Am 29. Januar 1910 sorgte der Aristokrat von Oldenburg-Januschau während einer Reichstagsdebatte reichsweit für grosses Aufsehen, als er erklärte: „Der König von Preußen und der Deutsche Kaiser muss jeden Moment imstande sein, zu einem Leutnant zu sagen: Nehmen Sie zehn Mann und schließen Sie den Reichstag!“ Mit dieser provokativen Aufforderung zum direkten Verfassungsbruch rief er energischen Protest hervor. Heute und in der Schweiz regt sich kaum jemand auf, wenn die Verfassung aus den Angeln gehoben wird. Und man braucht auch nicht mehr das Militär; 5 Bundesrichter reichen.

Kurze Übung ▸
An welchem Tag sorgte von Oldenburg-Januschau laut dem Quellenauszug im Reichstag für Aufsehen? Nenne bitte das Datum. Die Einträge stammen aus einer anderen Quelle.

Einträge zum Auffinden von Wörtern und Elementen

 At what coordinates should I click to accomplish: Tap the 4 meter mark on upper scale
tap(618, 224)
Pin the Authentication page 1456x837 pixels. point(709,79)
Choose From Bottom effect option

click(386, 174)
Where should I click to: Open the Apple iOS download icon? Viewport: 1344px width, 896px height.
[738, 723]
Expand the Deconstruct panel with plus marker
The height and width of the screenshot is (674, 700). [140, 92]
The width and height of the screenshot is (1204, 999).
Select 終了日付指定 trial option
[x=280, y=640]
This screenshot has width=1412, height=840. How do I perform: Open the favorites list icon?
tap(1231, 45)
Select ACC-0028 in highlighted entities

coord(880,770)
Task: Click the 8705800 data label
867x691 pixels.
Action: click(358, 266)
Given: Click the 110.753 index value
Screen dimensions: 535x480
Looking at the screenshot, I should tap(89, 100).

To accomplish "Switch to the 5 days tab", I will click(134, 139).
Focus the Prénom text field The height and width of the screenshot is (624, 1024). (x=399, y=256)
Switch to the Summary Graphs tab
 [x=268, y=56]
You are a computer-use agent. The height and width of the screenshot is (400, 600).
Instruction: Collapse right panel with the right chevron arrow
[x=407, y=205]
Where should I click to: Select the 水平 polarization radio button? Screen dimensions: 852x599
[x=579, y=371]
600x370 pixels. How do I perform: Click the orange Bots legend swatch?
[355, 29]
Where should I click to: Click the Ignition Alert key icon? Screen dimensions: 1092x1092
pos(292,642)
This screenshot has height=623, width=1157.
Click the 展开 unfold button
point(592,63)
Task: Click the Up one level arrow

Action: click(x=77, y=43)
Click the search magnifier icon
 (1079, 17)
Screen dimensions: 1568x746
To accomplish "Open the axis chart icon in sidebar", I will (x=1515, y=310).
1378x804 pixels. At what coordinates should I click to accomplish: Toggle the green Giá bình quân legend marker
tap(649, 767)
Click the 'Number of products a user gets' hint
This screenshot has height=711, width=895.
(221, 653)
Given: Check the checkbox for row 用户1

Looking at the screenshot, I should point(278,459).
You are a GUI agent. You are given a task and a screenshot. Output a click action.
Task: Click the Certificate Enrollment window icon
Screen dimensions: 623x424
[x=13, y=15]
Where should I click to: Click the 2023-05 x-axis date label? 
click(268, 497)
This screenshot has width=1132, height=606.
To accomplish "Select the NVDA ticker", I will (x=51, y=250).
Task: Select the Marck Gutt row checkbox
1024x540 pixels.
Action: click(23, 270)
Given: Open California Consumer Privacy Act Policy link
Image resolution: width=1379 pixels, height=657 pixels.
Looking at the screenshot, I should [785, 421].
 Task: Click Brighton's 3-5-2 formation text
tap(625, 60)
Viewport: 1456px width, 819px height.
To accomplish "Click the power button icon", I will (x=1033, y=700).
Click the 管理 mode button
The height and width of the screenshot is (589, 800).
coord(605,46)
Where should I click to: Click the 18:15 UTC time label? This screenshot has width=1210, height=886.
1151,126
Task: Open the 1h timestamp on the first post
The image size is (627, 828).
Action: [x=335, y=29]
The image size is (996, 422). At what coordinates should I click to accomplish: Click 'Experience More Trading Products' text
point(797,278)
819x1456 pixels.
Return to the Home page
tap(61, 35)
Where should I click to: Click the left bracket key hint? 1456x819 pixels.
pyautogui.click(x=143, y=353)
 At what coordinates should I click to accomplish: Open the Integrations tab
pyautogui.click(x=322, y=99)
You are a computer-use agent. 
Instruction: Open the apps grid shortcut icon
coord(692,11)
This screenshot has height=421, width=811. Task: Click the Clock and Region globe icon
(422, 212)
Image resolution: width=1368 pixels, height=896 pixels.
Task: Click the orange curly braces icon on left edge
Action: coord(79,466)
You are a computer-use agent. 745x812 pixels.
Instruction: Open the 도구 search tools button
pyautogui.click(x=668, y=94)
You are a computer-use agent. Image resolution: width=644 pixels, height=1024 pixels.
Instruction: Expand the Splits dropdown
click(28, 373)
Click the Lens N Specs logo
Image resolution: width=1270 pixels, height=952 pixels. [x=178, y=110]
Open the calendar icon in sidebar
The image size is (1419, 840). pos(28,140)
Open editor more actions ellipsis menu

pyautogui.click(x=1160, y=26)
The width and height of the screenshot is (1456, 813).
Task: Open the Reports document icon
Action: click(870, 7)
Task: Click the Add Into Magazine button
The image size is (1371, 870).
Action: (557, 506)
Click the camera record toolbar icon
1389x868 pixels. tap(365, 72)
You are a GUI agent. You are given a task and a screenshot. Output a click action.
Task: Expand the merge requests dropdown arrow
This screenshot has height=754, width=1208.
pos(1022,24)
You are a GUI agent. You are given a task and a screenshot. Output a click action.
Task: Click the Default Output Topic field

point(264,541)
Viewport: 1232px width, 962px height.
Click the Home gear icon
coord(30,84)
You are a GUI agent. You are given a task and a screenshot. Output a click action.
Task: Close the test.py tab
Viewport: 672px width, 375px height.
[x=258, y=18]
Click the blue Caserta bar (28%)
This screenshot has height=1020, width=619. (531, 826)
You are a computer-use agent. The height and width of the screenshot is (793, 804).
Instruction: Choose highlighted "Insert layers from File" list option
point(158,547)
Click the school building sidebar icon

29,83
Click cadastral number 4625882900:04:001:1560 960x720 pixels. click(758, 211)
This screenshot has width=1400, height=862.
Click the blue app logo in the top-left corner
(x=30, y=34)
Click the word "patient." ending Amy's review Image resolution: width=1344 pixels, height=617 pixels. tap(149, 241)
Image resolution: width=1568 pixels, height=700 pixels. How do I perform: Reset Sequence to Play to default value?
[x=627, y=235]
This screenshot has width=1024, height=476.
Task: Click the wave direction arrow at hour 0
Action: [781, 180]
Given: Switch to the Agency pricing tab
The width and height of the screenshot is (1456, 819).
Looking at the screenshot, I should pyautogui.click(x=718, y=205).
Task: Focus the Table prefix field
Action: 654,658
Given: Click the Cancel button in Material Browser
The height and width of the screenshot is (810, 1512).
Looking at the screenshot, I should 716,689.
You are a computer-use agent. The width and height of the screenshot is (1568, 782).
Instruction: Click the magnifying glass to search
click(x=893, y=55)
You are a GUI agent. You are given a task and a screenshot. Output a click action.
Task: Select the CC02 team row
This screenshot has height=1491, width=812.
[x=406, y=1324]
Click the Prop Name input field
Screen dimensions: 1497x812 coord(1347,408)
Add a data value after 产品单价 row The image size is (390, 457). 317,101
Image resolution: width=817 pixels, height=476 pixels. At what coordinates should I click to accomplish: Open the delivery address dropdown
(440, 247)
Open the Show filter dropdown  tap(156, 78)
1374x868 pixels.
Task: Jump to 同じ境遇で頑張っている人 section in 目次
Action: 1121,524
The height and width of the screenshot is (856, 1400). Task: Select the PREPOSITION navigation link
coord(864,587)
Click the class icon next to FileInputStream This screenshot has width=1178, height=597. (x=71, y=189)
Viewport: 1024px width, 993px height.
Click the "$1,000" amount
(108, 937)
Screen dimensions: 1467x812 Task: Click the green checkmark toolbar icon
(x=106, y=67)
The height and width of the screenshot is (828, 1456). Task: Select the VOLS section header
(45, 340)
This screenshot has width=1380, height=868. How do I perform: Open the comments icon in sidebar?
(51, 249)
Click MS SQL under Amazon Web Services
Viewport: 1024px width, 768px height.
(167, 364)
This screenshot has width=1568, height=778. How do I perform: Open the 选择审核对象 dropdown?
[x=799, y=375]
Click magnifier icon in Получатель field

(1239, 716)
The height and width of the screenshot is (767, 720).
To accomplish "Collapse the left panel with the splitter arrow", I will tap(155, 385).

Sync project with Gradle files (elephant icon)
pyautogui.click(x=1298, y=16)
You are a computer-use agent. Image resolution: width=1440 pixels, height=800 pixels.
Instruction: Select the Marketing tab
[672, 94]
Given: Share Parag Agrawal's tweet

Die Antwort ▸
Am 29. Januar 1910.